Error discarding misuse

Should not be used to ignore errors because you would be making a guarantee that a function call will never return an error, which would contradict the function’s design of being allowed to return an error in the first place.

export fn func() void {
    mayFail() catch unreachable;
}

Impossible `switch` case handling

Can be used to guarantee that certain, or remaining, switch cases will never happen.

switch (my_union) {
    .a => |a| { ... },
    else => unreachable,
}

Static error absence guarantee

Can be used with errdefer as a compile-time check that enforces the absence of errors in the remaining lines of the current block.

// Errors are allowed here
errdefer comptime unreachable;
// Errors are forbidden here

Explicit control flow barrier

Can be used to satisfy the compiler requirement of guaranteeing that the control flow will never reach the end of the current block.

fn withFor(any: AnySlice) usize {
    const Tag = @typeInfo(AnySlice).Union.tag_type.?;
    inline for (@typeInfo(Tag).Enum.fields) |field| {
        if (field.value == @intFromEnum(any)) {
            return @field(any, field.name).len;
        }
    }

    // When using `inline for` the compiler doesn't know that every
    // possible case has been handled requiring an explicit `unreachable`.
    unreachable;
}

AndrewCodeDev · March 22, 2024, 9:42am

Overall, I think this is good - there’s one thing we should add to this example:

tensorush:

pub fn func(min: u8, max: u8) u8 {
    // same as `if (min > max) unreachable;`
    std.debug.assert(min <= max);

    var byte: u8 = 0;
    while (byte <= max) : (byte += 1) {
        if (byte >= min) {
            return byte;
        }
    }

    // explicit `unreachable` is required to avoid the error:
    // "function with non-void return type 'u8' implicitly returns"
    unreachable;
}

Since assert is just an unreachable as well, this function can end in undefined behavior depending on the optimization settings.

pub fn assert(ok: bool) void {
    if (!ok) unreachable; // assertion failure
}

I think it’s worth mentioning that - I can edit that in.

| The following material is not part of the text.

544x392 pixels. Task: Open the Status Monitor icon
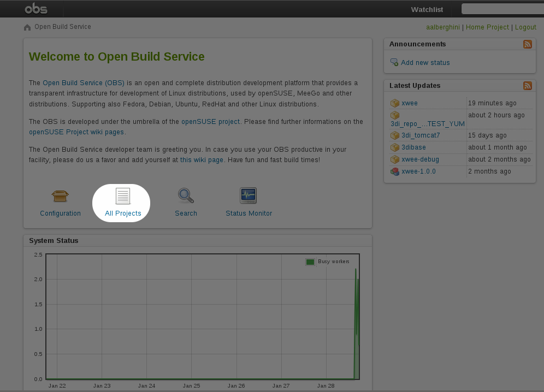click(249, 195)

tensorush · March 22, 2024, 9:44am

My thoughts exactly, so I’ve already added it

AndrewCodeDev · March 22, 2024, 9:48am

Right, I can see that from the block about assert above, but for beginners, I think it’s worth spelling it out a bit more in that example. Just a note like:

“In debug, these checks will validate the behavior of this function, but it recall that optimization impacts unreachable statements and can cause undefined behavior. In general, do not depend on this pattern.” kind of sentiment.

tensorush · March 22, 2024, 9:48am

Btw, I’ve discovered that langref does mention that unreachable in ReleaseFast and ReleaseSmall results in UB, but it’s deep in the try section:

https://ziglang.org/documentation/master/#try

tauoverpi · March 22, 2024, 9:48am

Can be used to indicate that certain, or remaining, switch cases cannot be handled.

This is the wrong use of unreachable as it’s not to say that the branches cannot be handled but rather that the path will never be taken and it’s safe to completely exclude the path from generated code. Thus the code introduces undefined behaviour if used as described as unreachable with switch should be interpreted as “I promise this can never happen and I’ve proven it externally”.

Can be used to discard errors, e.g. in functions that cannot return errors by design, like ensuring C ABI compatibility.

It should only be used in cases where mayFail() is guaranteed not to retun an error otherwise the result of running func is undefined behaviour. @panic() is likely more suitable if mayFail() can fail and there is no way to handle the error API wise.

tensorush · March 22, 2024, 9:53am

Yes, definitely. Maybe my wording is off, but I meant exactly what you’ve clarified.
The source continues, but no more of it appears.